A Detailed Look at the TimeSeries Metadata#

TimeSeries store metadata in a TimeSeriesMetaData object, this object is designed to be able to store multiple basic MetaDict (case-insensitive ordered dictionary) objects and able to identify the relevant metadata for a given cell in the data. This enables a single TimeSeries to be created by combining/concatenating multiple TimeSeries source files together into one and to keep a reliable track of all the metadata relevant to each cell, column or row. The metadata can be accessed by:

>>> import sunpy.timeseries
>>> import sunpy.data.sample  

>>> my_timeseries = sunpy.timeseries.TimeSeries(sunpy.data.sample.GOES_XRS_TIMESERIES)  
>>> meta = my_timeseries.meta 

You can easily get an overview of the metadata, this will show you a basic representation of the metadata entries that are relevant to this TimeSeries.

>>> meta 
|TimeRange                  | Columns         | Meta                                              |
|2011-06-06T23:59:59.961999 | xrsa            | simple: True                                      |
|            to             | xrsb            | bitpix: 8                                         |
|2011-06-07T23:59:57.631999 |                 | naxis: 0                                          |
|                           |                 | extend: True                                      |
|                           |                 | date: 26/06/2012                                  |
|                           |                 | numext: 3                                         |
|                           |                 | telescop: GOES 15                                 |
|                           |                 | instrume: X-ray Detector                          |
|                           |                 | object: Sun                                       |
|                           |                 | origin: SDAC/GSFC                                 |
|                           |                 | ...                                               |

The data within a TimeSeriesMetaData object is stored as a list of tuples, each tuple representing the metadata from a source file or provided when creating the time series. The tuple will contain a TimeRange telling us which rows the metadata applies to, a list of column name strings for which the metadata applies to and finally a MetaDict object for storing the key/value pairs of the metadata itself. Each time a TimeSeries is concatenated to the original a new set of rows and/or columns will be added to the DataFrame and a new entry will be added into the metadata. Note that entries are ordered chronologically based on start and generally it’s expected that no two TimeSeries will overlap on both columns and time range. For example, it is not good practice for alternate row values in a single column to be relevant to different metadata entries as this would make it impossible to uniquely identify the metadata relevant to each cell.

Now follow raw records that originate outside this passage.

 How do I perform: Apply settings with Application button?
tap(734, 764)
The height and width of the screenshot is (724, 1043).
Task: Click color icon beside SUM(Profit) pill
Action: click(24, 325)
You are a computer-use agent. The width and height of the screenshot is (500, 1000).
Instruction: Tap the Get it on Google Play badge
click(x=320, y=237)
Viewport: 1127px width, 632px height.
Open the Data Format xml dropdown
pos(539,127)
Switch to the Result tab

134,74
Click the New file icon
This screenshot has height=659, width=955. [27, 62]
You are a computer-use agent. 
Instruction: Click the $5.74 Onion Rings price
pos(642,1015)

If you want the string that is printed then you can use the to_string method. This has the advantage of having optional keyword arguments that allows you to set the depth (number of rows for each entry) and width (total number of characters wide) to better fit your output. For example:

>>> meta.to_string(depth=20, width=99) 
"|-------------------------------------------------------------------------------------------------|\n|TimeRange                  | Columns         | Meta                                              |\n|-------------------------------------------------------------------------------------------------|\n|2011-06-06T23:59:59.961999 | xrsa            | simple: True                                      |\n|            to             | xrsb            | bitpix: 8                                         |\n|2011-06-07T23:59:57.631999 |                 | naxis: 0                                          |\n|                           |                 | extend: True                                      |\n|                           |                 | date: 26/06/2012                                  |\n|                           |                 | numext: 3                                         |\n|                           |                 | telescop: GOES 15                                 |\n|                           |                 | instrume: X-ray Detector                          |\n|                           |                 | object: Sun                                       |\n|                           |                 | origin: SDAC/GSFC                                 |\n|                           |                 | date-obs: 07/06/2011                              |\n|                           |                 | time-obs: 00:00:00.000                            |\n|                           |                 | date-end: 07/06/2011                              |\n|                           |                 | time-end: 23:59:57.632                            |\n|                           |                 | comment: Energy band information given in extensio|\n|                           |                 | history:                                          |\n|                           |                 | keycomments: {'SIMPLE': 'Written by IDL:  Tue Jun |\n|-------------------------------------------------------------------------------------------------|\n"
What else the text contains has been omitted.